Start of Block

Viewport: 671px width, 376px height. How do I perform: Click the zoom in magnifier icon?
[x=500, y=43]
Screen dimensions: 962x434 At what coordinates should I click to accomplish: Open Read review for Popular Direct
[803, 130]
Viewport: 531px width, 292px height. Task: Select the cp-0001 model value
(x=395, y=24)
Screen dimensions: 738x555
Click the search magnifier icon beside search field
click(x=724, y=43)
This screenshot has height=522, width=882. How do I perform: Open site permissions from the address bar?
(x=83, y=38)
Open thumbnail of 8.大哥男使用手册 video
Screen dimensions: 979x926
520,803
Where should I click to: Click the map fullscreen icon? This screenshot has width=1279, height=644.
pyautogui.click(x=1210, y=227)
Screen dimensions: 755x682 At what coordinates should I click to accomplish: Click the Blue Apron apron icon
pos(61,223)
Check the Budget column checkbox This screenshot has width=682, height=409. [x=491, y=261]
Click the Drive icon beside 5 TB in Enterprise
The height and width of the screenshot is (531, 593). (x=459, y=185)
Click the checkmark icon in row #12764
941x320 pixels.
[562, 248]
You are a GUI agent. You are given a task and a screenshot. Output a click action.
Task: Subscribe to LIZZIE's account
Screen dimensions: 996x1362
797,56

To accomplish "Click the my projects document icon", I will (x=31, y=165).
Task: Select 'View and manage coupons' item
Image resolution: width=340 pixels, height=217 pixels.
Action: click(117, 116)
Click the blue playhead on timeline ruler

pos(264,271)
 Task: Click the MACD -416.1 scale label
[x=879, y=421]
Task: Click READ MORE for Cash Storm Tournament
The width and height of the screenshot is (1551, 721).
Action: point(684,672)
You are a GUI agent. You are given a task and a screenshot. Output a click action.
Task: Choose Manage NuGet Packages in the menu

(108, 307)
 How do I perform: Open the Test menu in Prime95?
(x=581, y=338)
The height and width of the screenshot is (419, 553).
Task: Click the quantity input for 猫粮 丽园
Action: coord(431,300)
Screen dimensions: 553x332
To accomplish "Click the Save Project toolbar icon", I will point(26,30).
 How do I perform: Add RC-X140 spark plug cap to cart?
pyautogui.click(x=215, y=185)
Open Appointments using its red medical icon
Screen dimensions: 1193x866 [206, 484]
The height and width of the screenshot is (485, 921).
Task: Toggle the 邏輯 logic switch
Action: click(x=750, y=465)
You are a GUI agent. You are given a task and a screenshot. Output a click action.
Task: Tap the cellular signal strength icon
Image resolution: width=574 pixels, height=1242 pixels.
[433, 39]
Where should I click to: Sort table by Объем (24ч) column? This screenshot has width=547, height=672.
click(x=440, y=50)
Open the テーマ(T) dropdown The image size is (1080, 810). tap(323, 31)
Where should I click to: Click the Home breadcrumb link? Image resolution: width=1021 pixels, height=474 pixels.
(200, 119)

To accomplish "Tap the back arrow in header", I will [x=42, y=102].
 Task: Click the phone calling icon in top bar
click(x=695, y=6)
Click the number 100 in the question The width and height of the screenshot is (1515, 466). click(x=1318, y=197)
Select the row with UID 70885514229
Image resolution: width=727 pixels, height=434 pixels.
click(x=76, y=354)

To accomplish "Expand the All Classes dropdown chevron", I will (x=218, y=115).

End of Block

[Action item]: Exactly as written above, copy every line.

[Task result]:
Viewport: 671px width, 376px height. How do I perform: Click the zoom in magnifier icon?
[x=500, y=43]
Screen dimensions: 962x434 At what coordinates should I click to accomplish: Open Read review for Popular Direct
[803, 130]
Viewport: 531px width, 292px height. Task: Select the cp-0001 model value
(x=395, y=24)
Screen dimensions: 738x555
Click the search magnifier icon beside search field
click(x=724, y=43)
This screenshot has height=522, width=882. How do I perform: Open site permissions from the address bar?
(x=83, y=38)
Open thumbnail of 8.大哥男使用手册 video
Screen dimensions: 979x926
520,803
Where should I click to: Click the map fullscreen icon? This screenshot has width=1279, height=644.
pyautogui.click(x=1210, y=227)
Screen dimensions: 755x682 At what coordinates should I click to accomplish: Click the Blue Apron apron icon
pos(61,223)
Check the Budget column checkbox This screenshot has width=682, height=409. [x=491, y=261]
Click the Drive icon beside 5 TB in Enterprise
The height and width of the screenshot is (531, 593). (x=459, y=185)
Click the checkmark icon in row #12764
941x320 pixels.
[562, 248]
You are a GUI agent. You are given a task and a screenshot. Output a click action.
Task: Subscribe to LIZZIE's account
Screen dimensions: 996x1362
797,56

To accomplish "Click the my projects document icon", I will (x=31, y=165).
Task: Select 'View and manage coupons' item
Image resolution: width=340 pixels, height=217 pixels.
Action: click(117, 116)
Click the blue playhead on timeline ruler

pos(264,271)
 Task: Click the MACD -416.1 scale label
[x=879, y=421]
Task: Click READ MORE for Cash Storm Tournament
The width and height of the screenshot is (1551, 721).
Action: point(684,672)
You are a GUI agent. You are given a task and a screenshot. Output a click action.
Task: Choose Manage NuGet Packages in the menu

(108, 307)
 How do I perform: Open the Test menu in Prime95?
(x=581, y=338)
The height and width of the screenshot is (419, 553).
Task: Click the quantity input for 猫粮 丽园
Action: coord(431,300)
Screen dimensions: 553x332
To accomplish "Click the Save Project toolbar icon", I will point(26,30).
 How do I perform: Add RC-X140 spark plug cap to cart?
pyautogui.click(x=215, y=185)
Open Appointments using its red medical icon
Screen dimensions: 1193x866 [206, 484]
The height and width of the screenshot is (485, 921).
Task: Toggle the 邏輯 logic switch
Action: click(x=750, y=465)
You are a GUI agent. You are given a task and a screenshot. Output a click action.
Task: Tap the cellular signal strength icon
Image resolution: width=574 pixels, height=1242 pixels.
[433, 39]
Where should I click to: Sort table by Объем (24ч) column? This screenshot has width=547, height=672.
click(x=440, y=50)
Open the テーマ(T) dropdown The image size is (1080, 810). tap(323, 31)
Where should I click to: Click the Home breadcrumb link? Image resolution: width=1021 pixels, height=474 pixels.
(200, 119)

To accomplish "Tap the back arrow in header", I will [x=42, y=102].
 Task: Click the phone calling icon in top bar
click(x=695, y=6)
Click the number 100 in the question The width and height of the screenshot is (1515, 466). click(x=1318, y=197)
Select the row with UID 70885514229
Image resolution: width=727 pixels, height=434 pixels.
click(x=76, y=354)

To accomplish "Expand the All Classes dropdown chevron", I will (x=218, y=115).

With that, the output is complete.